Nanau, who also operated the camera in addition to directing, had such astounding access to not only interviews held by the investigating journalists, but also with meetings among staff of the new Minister of Health , that it would be easy to convince someone this was a narrative film shot in a documentary style. The cinematography is so precise and immersive and the discoveries are so riveting, the film almost feels staged, but it is in fact all true.
Tolontan’s team stake out a facility that produces disinfectants for 350 hospitals, with the camera in the backseat documenting them as they photograph jugs of disinfectant product being loaded into a car. Back in the newsroom, the team goes over documents that show the disinfectant has been diluted before being sold to the hospitals.
As the journalists of Gazeta Sporturilor dive into further investigations, the filmmakers tag along with the same momentum and determination. The documentary is incredibly captivating because it tells the story through the conversations and observations of those immersed in the scandal in real time rather than relying on talking head interviews after the fact. The audience feels their bewilderment because we are not watching them as they reflect on the events, but as they trudge through them carrying their genuine shock and anger in each moment.
The film asks profound questions without posing them directly. The audience watches as journalists dig out the truth in a fervor fueled by the victim’s grief and sustained by the unwillingness of bureaucracy to acknowledge its failings.
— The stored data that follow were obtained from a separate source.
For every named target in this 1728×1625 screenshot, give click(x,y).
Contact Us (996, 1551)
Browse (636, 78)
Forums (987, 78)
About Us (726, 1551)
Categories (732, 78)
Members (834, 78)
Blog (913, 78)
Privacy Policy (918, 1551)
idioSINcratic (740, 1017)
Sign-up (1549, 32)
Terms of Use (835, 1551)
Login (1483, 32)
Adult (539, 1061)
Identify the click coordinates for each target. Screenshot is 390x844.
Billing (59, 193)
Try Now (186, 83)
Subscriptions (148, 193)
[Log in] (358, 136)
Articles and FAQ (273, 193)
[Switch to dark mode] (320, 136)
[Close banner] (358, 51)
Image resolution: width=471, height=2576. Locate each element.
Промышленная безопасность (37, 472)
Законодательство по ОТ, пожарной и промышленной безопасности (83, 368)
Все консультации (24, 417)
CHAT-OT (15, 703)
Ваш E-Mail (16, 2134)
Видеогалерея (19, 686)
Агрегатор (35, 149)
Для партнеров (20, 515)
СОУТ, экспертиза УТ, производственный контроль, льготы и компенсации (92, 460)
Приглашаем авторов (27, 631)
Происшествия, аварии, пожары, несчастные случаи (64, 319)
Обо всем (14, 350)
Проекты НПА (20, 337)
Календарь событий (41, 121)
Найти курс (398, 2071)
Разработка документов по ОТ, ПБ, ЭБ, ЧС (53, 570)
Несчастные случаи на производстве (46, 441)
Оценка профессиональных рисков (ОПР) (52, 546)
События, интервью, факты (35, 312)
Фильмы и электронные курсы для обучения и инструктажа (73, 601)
It reflects upon the citizen’s role in fighting against corruption and for a trustworthy government, as well as the role of those mired in bureaucracy who must risk their well-being and status in order to maintain public transparency and fight from within a corrupt system. In the film, people ask repeatedly, “What is the solution?”
What is so brilliant and effective about “Collective” is that it does not offer the audience any answers or solutions. It only serves to tell a story, a true and shocking story, allowing the audience to come to their own conclusions and experience their own visceral reactions. Nanau’s sensibility to pick up on the small mannerisms and interactions of those involved brings an essential human touch to an international political scandal and elevates this documentary as an emotional and cinematic experience.
“Collective” is available for streaming through Amazon Prime Video, Apple TV, Google Play and FandangoNow and can be purchased in hard copy through Barnes & Noble, Amazon or any place where movies are sold.